Cal shouted over the din, “I can’t see the others.”
Fuller pointed at the sex bots. “You two—Decks 1 and 2. We’re looking for Hunter and Holliday. Lose the costumes.” They nodded and pushed toward the doors as best they could.
Cal moved the three of them into a shadowed area under one of the gantries. “I’ll search three and four. You two take the cargo areas.”
“I want to come with you.”
Cal didn’t appear to have heard him. Zero watched him threading away, the flashing lights catching on the white bandaging.
It had started to unravel.
Fuller began to ascend the gantry stairs and Zero trailed after her.
“We’ll go down the service access crawl space.”
“That doesn’t sound good.”
“It’s not.

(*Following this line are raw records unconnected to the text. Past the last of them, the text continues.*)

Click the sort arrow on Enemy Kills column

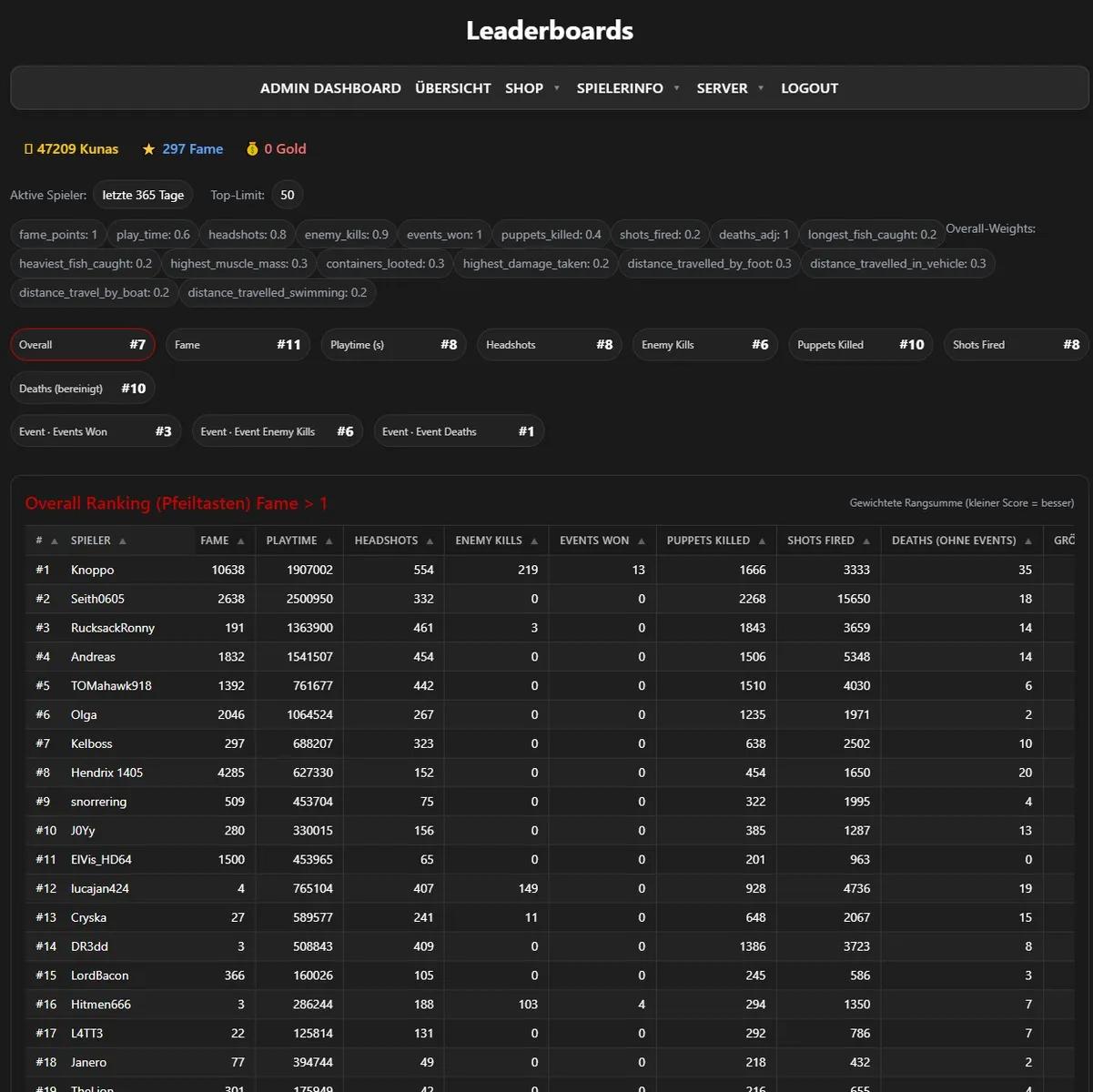[534, 541]
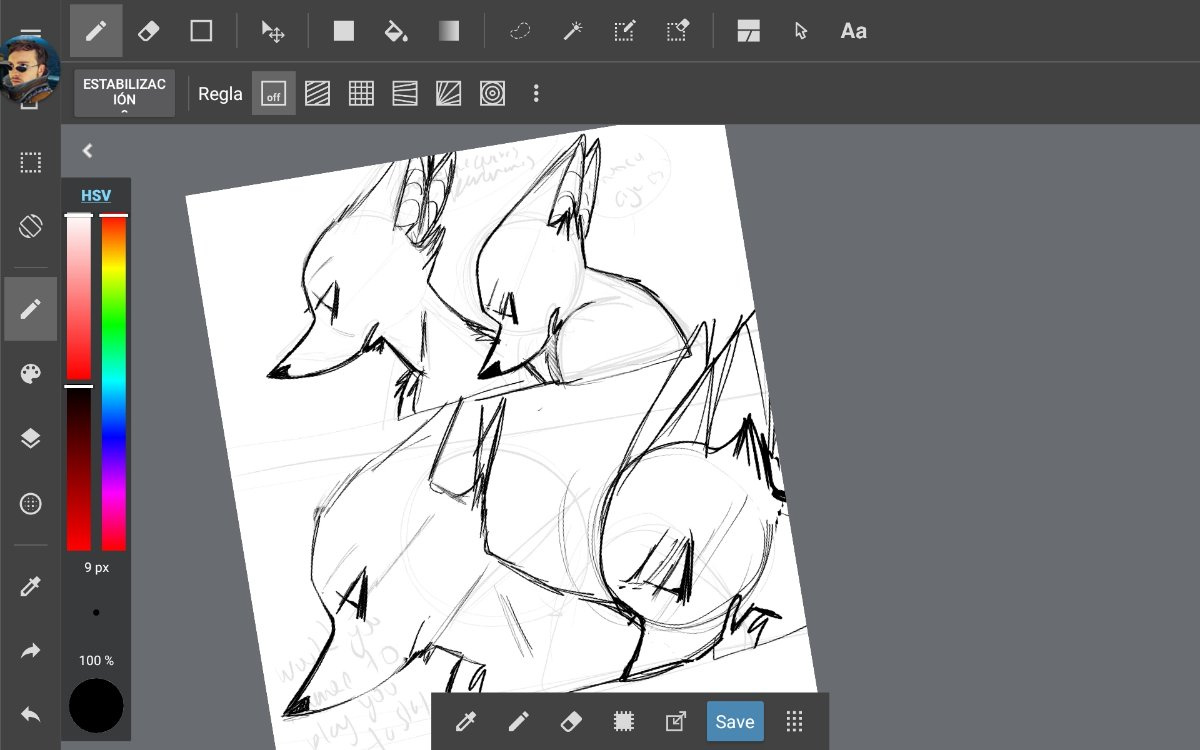Enable the grid ruler
This screenshot has width=1200, height=750.
pos(361,94)
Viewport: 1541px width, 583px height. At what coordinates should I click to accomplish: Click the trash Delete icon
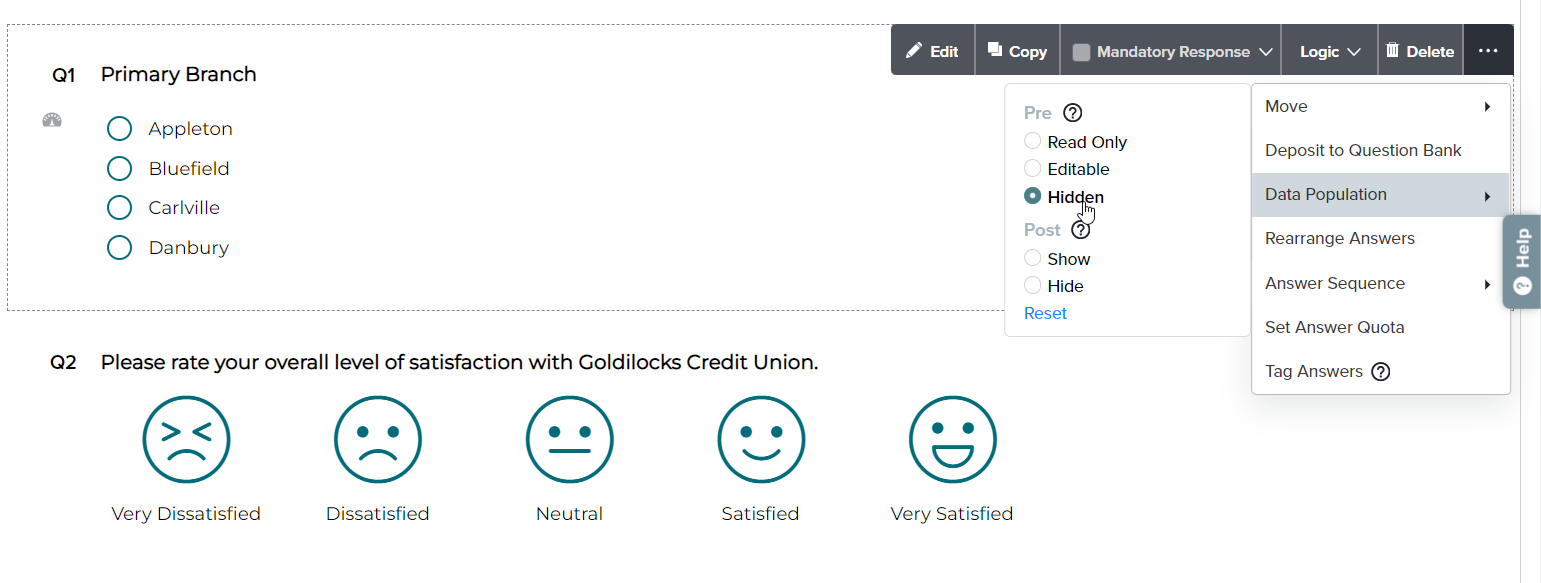point(1392,50)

Help me.” She began to shed her pumpkin and revealed a skin-tight bodysuit beneath. She helped him take off his helmet, but he wasn’t wearing anything beneath the rest of the costume so he had to keep it on. She delved into the depths of the orange sponge ball and fished out a taser.
“Don’t I get one?”
“You try standing upright for a bit, sir, and when I judge you’re sober, I’ll give you one.”
“What? I’m—” But she was already off, jogging down the dark corridor.

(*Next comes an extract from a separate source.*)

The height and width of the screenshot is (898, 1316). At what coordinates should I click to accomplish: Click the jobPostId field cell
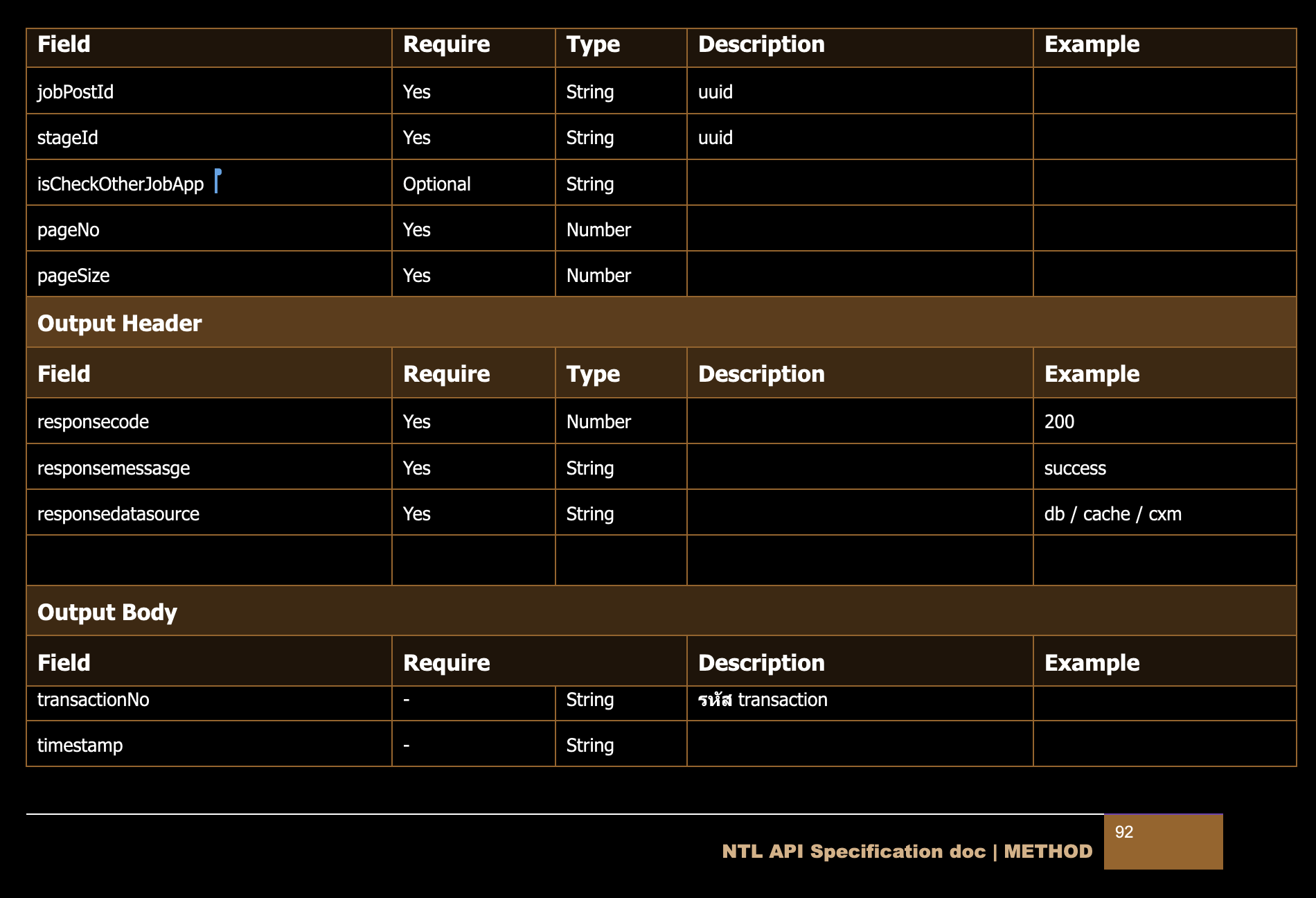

He ran after her, when he’d recovered from a small stagger against the bulkhead. He’d only had two drinks! It was the gravity. He was sure of it.
The only lighting available was from an emergency evac line in the floor. It was easy to follow and they quickly came to the entrance of the crawl space. Fuller, short but not thin, eyed it with distaste. “Shit. Come on.” She grabbed the rim, swung up into it and began to propel herself along until she was lost to the gloom.
Zero was suddenly very aware of being on his own in the dark. The entrance to the service space looked decidedly unwelcoming, however.
With a resigned sigh, he took hold of the edge and swung a leg up.
He heard something behind him but was too slow and too trapped to react.
A searing pain shot across his head, and not from inside, and then he knew no more.
CHAPTER SEVENTEEN
Cal found Hunter in one of the crew kitchens.
The 2IC paused, half-eaten sandwich to his mouth. “Boss?”
Cal made an almost instantaneous decision and said, “It’s Holliday.”
“What the fuck?”
“He’s the only one Zero hasn’t checked out.”
“Except me.”
Cal clenched his jaw. “I’ve checked you, Jim. I have to believe I know you well enough or there’s no point to anything.”
“Then let’s go.” As Hunter made to pick up his weapon, Cal’s communicator buzzed.
“Hartland.”
“Sir? It’s Fuller. I can’t find Commander Zero. He didn’t follow me into the tubes. I’ve come back up, but he’s gone.”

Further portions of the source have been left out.